Cal Lynch (Michael Fassbender) travels back in time to 15th-century Spain through a revolutionary technology that unlocks the genetic memories contained in his DNA. There, he lives out the experiences of Aguilar de Nerha (Fassbender), a distant relative who’s also a member of the Assassins, a secret society that fights to protect free will from the power-hungry Templar Order. Transformed by the past, Cal begins to gain the knowledge and physical skills necessary to battle the oppressive organization in the present.
I play video games on occasion (not as much as I should but I try) so I am aware of the Assassin’s Creed series. I’m also aware that most films based on videogames are bad. I’m sure that if any video game series can work as a film, it would be the Assassin’s Creed series, although my expectations were not very high. I am a big fan of Fassbender, however, and he does look the part so there is some reason for optimism.

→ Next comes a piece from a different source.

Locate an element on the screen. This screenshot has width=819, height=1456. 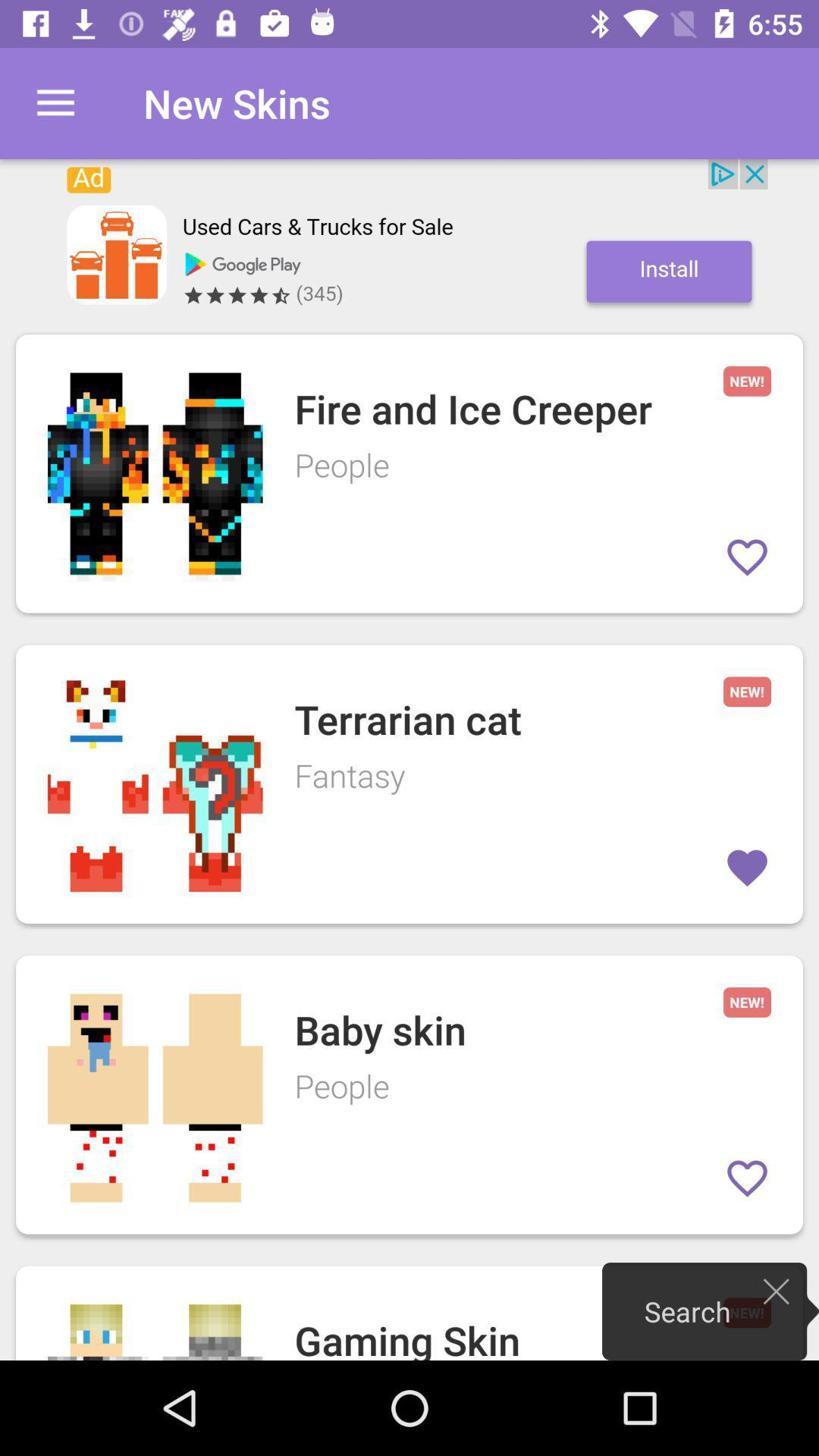
make favorite skin is located at coordinates (746, 556).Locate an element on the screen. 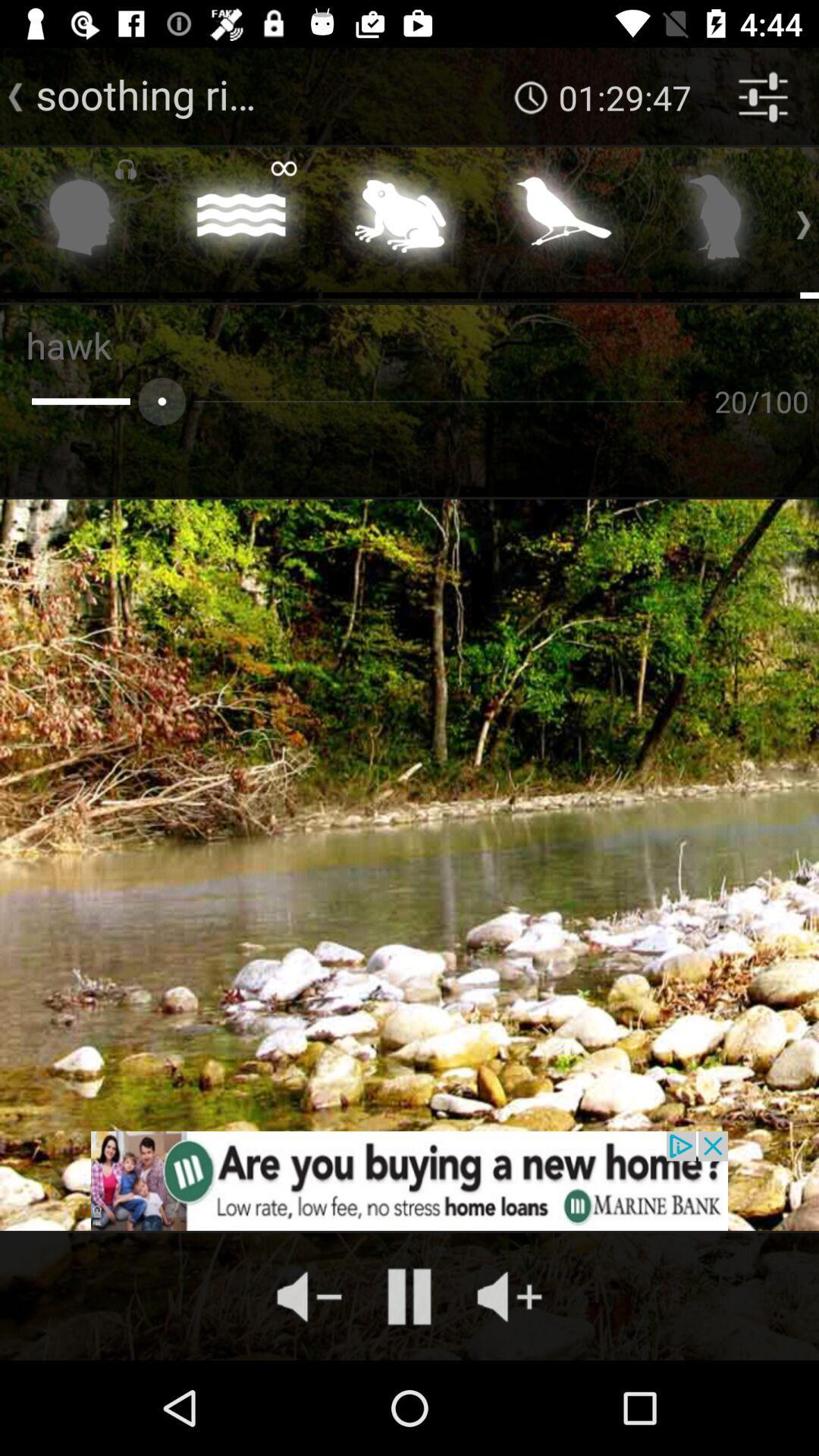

For those unfamiliar with the video game series, the film offers a text crawl at the beginning, explaining the battle between the Templars and the Sultans. This was probably intended to set the tone but the film never gave us a sense of this as it dropped us within a subsection of this world without ever fully explaining anything. This is the problem with most franchise starting films, it always seems to be more interesting in setting up the franchise than focusing on its story and this was the case here.
Even that, it didn’t do right as its convoluted story made things hard to follow. The film was going in so many directions from all of its subplots. Along with the fact that the film was slow at times, it was easy to forget what was happening. Most of the film almost didn’t matter as it felt like a prologue to what the series was going to be. The film introduced all the pieces but they didn’t quite fit together. Maybe they will later on but that doesn’t quite forgive it here.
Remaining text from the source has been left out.